What is the treatment of Interstitial Lung Disease (ILD) in Mixed Connective Tissue Disease (MCTD) with mycophenolate (Cellcept)?

From the Guidelines

Mycophenolate mofetil is a conditionally recommended first-line treatment option for interstitial lung disease (ILD) associated with mixed connective tissue disease (MCTD), as stated in the 2023 American College of Rheumatology (ACR)/American College of Chest Physicians (CHEST) guideline for the treatment of ILD in people with systemic autoimmune rheumatic diseases 1.

Key Points

• The typical dosing regimen for mycophenolate mofetil starts at 500 mg twice daily, gradually increasing to a target dose of 1,000-1,500 mg twice daily as tolerated.
• Treatment duration typically lasts at least 6-12 months before considering dose reduction based on clinical response.
• Regular monitoring is essential, including complete blood counts every 2-4 weeks initially then every 1-3 months, liver function tests, and pulmonary function tests every 3-6 months to assess treatment efficacy.
• Mycophenolate works by inhibiting lymphocyte proliferation and reducing inflammation in lung tissue, making it particularly useful for MCTD-ILD which involves immune-mediated inflammation and fibrosis.
• Common side effects include gastrointestinal disturbances, increased infection risk, and potential bone marrow suppression.
• Patients should take the medication with food to minimize GI side effects, maintain adequate hydration, avoid live vaccines during treatment, and practice careful infection prevention.
• Alternative treatments for MCTD-ILD include cyclophosphamide, rituximab, or tacrolimus if mycophenolate is not tolerated or ineffective.

Considerations

• The decision to use mycophenolate mofetil should be based on individual patient factors and preferences, as well as the specific clinical situation.
• The guideline emphasizes co-management of people with SARD-ILD by rheumatologists and pulmonologists.
• Glucocorticoids should be used cautiously in patients with MCTD with an SSc phenotype who may be at increased risk of renal crisis.
• Nintedanib and pirfenidone are not recommended as first-line treatment options for MCTD-ILD due to limited evidence and concerns about cost and adverse effects.

From the Research

Mixed Connective Tissue Disease and Interstitial Lung Disease

• Mixed connective tissue disease (MCTD) is a condition that combines features of different connective tissue diseases, including lupus, scleroderma, and rheumatoid arthritis 2.
• Interstitial lung disease (ILD) is a common complication of MCTD, affecting approximately 53.6% of patients 3.
• ILD in MCTD can lead to significant morbidity and mortality, with severe fibrosis developing in 25% of patients within 4 years of diagnosis 3.

Treatment of ILD in MCTD

• Corticosteroids and cyclophosphamide are commonly used to treat ILD in MCTD, with some patients showing significant improvement in lung function and reduction in disease activity 2, 3.
• Mycophenolate mofetil (MMF) is also used to treat ILD in MCTD, with studies showing similar efficacy to cyclophosphamide in stabilizing lung function and reducing prednisone dose 4, 5.
• Azathioprine is another immunosuppressive agent used to treat ILD in MCTD, with some studies showing improved lung function and reduced prednisone dose, although it may be associated with more adverse events than MMF 4, 5.

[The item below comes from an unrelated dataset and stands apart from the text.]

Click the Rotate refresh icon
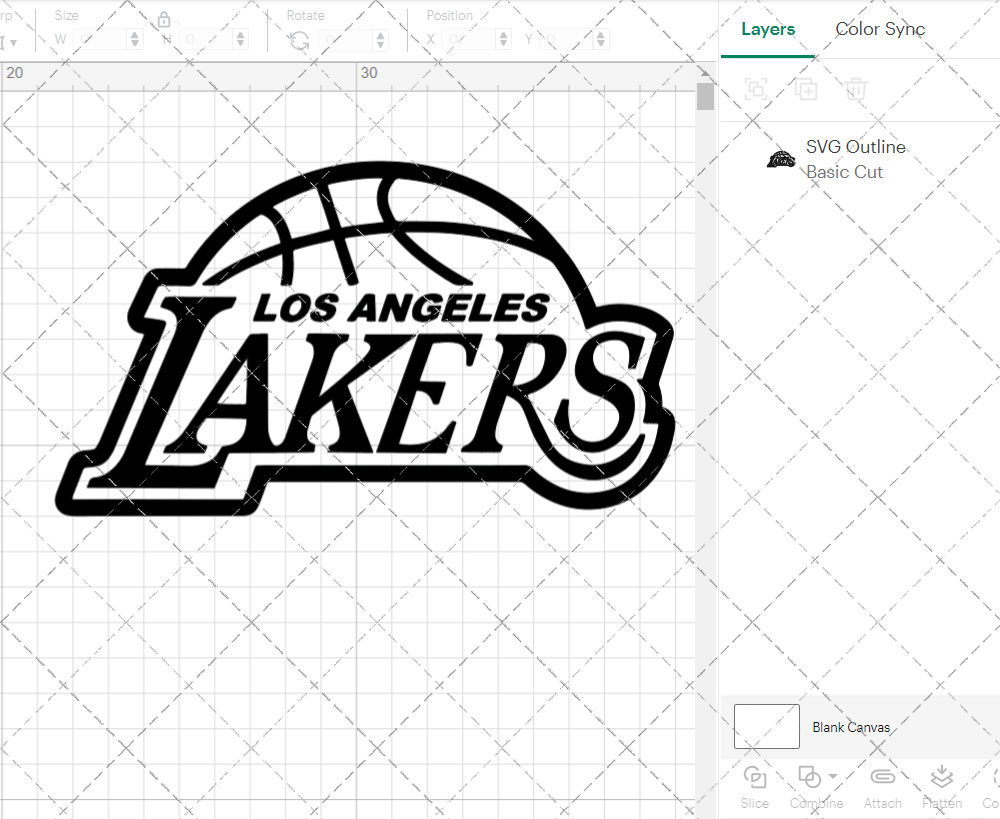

Comparison of Treatment Options

• A study comparing cyclophosphamide and MMF in patients with connective tissue disease-associated ILD found no significant difference in lung function or disease activity between the two groups, although cyclophosphamide was associated with more adverse events 6.
• Another study comparing azathioprine and MMF in patients with myositis-related ILD found similar efficacy in improving lung function and reducing prednisone dose, although azathioprine was associated with more adverse events 4.
• The choice of treatment for ILD in MCTD should be individualized based on patient characteristics, disease severity, and potential side effects of treatment 6, 4, 5.